El fin de semana pasado, Honduras vivió el primer golpe de estado visto en Latinoamérica durante presente siglo. Para no variar la turbulenta historia latina en tales aristas, la milicia fue la responsable de arrebatarle el poder a Manuel Zelaya, a quien deportaron a Costa Rica con el apoyo del Congreso local.
Duras noticias llegan desde Tegucigalpa. La capital centroamericana se encuentra sumida en una profunda inestabilidad social, pues buena parte de los civiles se pronunciaron en contra del movimiento castrense y a favor de la restitución de Zelaya.
Le espera entonces a Honduras un tiempo de lobos, de divisionismo y, probablemente, de sangre, pues si los ánimos se mantienen caldeados, será el propio ejército golpista el que intente imponer el orden con lo único que tiene a disposición plena: el monopolio de la fuerza.
En asuntos como los descritos radica el riesgo de tejerle al ejército una manga tan ancha, mucho más en sistemas que, por cuestiones anacrónicas, terminan siendo laxos en la vigilancia de sus fuerzas bélicas. Ocurrió en varias naciones latinas durante el siglo pasado y hoy lo vemos en Honduras. ¿Y México?
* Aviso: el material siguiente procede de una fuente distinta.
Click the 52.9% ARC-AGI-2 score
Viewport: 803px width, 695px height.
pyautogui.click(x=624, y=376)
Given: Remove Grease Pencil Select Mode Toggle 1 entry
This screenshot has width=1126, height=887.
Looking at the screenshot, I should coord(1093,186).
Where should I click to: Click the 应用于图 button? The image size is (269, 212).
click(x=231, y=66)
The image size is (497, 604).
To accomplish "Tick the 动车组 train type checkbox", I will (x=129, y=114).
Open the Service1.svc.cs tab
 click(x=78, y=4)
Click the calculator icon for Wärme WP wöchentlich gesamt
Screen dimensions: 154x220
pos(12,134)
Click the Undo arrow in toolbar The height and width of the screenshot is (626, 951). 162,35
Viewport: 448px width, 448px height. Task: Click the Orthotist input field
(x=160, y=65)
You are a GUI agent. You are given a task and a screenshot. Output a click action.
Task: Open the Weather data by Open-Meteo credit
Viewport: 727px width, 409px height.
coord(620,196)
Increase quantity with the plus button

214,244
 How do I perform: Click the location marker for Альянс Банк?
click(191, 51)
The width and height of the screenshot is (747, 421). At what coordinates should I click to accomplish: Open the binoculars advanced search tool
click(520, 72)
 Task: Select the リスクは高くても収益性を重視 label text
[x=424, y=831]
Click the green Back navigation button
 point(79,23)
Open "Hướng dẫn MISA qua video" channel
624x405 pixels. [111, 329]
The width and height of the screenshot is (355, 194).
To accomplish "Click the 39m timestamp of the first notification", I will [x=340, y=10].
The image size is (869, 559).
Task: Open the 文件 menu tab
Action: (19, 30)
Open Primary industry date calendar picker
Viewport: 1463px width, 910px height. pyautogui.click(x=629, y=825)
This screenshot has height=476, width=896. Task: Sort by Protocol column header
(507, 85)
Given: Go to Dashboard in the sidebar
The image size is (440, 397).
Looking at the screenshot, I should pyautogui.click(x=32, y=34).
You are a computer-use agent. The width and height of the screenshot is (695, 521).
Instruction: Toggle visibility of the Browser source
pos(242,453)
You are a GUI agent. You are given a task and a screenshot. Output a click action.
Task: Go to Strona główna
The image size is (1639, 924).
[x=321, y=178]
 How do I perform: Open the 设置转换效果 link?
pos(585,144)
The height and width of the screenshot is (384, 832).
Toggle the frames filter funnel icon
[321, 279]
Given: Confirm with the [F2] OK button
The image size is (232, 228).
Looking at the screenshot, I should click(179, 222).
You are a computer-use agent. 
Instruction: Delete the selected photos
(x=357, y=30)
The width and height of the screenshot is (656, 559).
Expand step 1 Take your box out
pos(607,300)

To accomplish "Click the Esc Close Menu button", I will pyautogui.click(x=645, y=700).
Evidentemente los motivos que tiene el ejército para patrullar nuestras calles son diametralmente distintas al caso catracho, pero la reflexión no debe ir en dicho sentido, sino en la brecha de riesgo que estamos labrando al permitirle escudriñar en los sitios que le placen, con una anárquica elección de formas.
Que haya ciudades con cerca de tres mil efectivos para menos de 600 mil habitantes (como Torreón) nos habla de que el uso de la milicia no está siendo, ni de lejos, lo pulcro que debiera, y que el ya citado monopolio de la fuerza no ha sido suficiente para vencer al crimen organizado y volver a los cuarteles.
Y mientras los resultados no son óptimos, los efectivos se conservan sobre las aceras y eso, lo saben, va permitiéndoles, poco a poco, acrecentar la necesidad del Gobierno hacia sus servicios, lo que, con una ecuación simple, convierten en margen de acción.
La mesura en casos como el local debe consumirse con cucharón. Y si las autoridades no reparan en ello, bien hará la ciudadanía en tomar la estafeta.